Вот и на этот раз Рыжая намеревалась провести время в молчании, но сдвинутые брови Чада и направление его взгляда подсказали ей, о чем он думает. Об отце. Она и сама частенько вспоминала Стюарта и задавалась вопросом, известно ли ему, что сын обосновался в «Желтой колючке». Еще в самом начале работники получили приказ никогда не упоминать об этом в городке, сколько бы ни было выпито спиртного, но можно ведь проболтаться и ненароком, даже не заметив этого. К тому же поговаривали, что Стюарт пустил по следу сына лучших сыщиков штата.

Впрочем, и следа-то как такового не было – буря постаралась на славу. Никто не подозревал, что Чад Кинкейд пустил корни так близко от дома (по техасским понятиям, дверь в дверь), и уж тем более это не приходило в голову Стюарту. Но если Чад стал скучать по родному дому, она не будет пытаться удержать его от примирения с отцом. Они всегда были близки друг другу, пусть даже и не виделись долгое время.

– Скучаешь? – осторожно полюбопытствовала Рыжая.

– Вот еще! – буркнул Чад, заставив ее спрятать улыбку.

– Значит, домой пока не собираешься?

– Что вы называете домом? – Он усмехнулся с откровенным сарказмом. – Луэлла и ее мамаша превратили бы любой дом в балаган. Отец ни словом не обмолвился мне, что хочет устроить мой брак, просто пригласил эту парочку пожить у нас до свадьбы. До сих пор не могу поверить, что он на такое способен!

– Луэлла – милая девочка, – заметила Рыжая, чтобы как-то оправдать поступок Стюарта. – Я ее видела пару лет назад у вас на барбекю. По-моему, она прехорошенькая.

– Да будь она хоть королева красоты с последнего конкурса в Рио-Гранде! Речь не об этом.

– О том, что тебе ее навязали?

– Только отчасти. Главное, что в голове у нее нет ни унции мозгов, а если и есть, она ими не пользуется.

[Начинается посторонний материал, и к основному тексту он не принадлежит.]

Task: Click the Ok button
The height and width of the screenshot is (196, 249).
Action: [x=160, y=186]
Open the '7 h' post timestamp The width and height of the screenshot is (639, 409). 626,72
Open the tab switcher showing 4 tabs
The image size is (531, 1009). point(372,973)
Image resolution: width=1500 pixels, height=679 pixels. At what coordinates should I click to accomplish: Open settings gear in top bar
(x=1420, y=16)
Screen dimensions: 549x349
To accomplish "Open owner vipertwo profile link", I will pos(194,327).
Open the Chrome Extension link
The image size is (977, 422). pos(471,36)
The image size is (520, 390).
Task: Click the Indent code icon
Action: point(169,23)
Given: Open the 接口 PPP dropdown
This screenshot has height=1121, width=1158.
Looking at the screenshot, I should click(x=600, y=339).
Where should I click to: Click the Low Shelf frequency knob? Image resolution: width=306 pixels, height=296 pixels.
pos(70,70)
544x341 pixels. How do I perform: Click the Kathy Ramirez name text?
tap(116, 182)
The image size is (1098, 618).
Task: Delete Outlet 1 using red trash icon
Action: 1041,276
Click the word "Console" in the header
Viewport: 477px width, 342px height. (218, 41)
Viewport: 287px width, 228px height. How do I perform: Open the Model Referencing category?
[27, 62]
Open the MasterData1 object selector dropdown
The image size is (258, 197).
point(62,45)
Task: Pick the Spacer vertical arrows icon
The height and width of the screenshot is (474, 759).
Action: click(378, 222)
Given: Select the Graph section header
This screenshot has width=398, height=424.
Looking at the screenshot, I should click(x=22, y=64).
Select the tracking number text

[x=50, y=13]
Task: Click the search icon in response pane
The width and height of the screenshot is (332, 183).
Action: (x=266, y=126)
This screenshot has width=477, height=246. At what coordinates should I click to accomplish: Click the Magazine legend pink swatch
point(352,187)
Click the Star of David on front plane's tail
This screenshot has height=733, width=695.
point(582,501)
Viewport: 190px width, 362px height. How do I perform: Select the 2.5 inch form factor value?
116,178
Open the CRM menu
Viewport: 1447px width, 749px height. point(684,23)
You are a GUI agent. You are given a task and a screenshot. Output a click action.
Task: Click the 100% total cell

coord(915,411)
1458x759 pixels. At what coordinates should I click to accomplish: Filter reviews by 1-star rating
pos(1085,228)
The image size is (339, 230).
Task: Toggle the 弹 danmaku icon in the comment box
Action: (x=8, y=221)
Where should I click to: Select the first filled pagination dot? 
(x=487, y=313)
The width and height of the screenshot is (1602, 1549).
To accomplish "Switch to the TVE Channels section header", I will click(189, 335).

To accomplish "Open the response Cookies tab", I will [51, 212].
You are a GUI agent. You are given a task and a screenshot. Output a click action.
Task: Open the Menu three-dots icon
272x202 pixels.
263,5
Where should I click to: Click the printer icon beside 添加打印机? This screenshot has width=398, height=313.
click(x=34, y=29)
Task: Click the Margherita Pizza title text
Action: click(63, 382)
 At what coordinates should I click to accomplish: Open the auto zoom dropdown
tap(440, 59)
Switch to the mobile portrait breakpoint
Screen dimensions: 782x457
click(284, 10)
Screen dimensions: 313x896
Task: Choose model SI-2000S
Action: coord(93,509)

Рыжая не удержалась от смешка:

– Не могу судить – я не так долго с ней беседовала.

– Считайте, что вам повезло.

Рыжая сочла за лучшее прекратить разговор. Она была рада, что Чад не рвется домой, но вместе с тем ей было грустно, потому что и он сам, и его отец тяжело переживали разрыв. Если бы только Чад мог остаться при других обстоятельствах! Разумеется, она обойдется без его помощи, но будет скучать. Она не любила мужа, но он был все-таки хорошим другом, а с отъездом Чада одиночество вернется.

Небо уже приобрело алый оттенок, свойственный закату бескрайних равнин, когда появился всадник. Он летел галопом.

– Иди в дом, Чад! Это почтальон, спешит управиться до ночи. Тебе не стоит попадаться ему на глаза.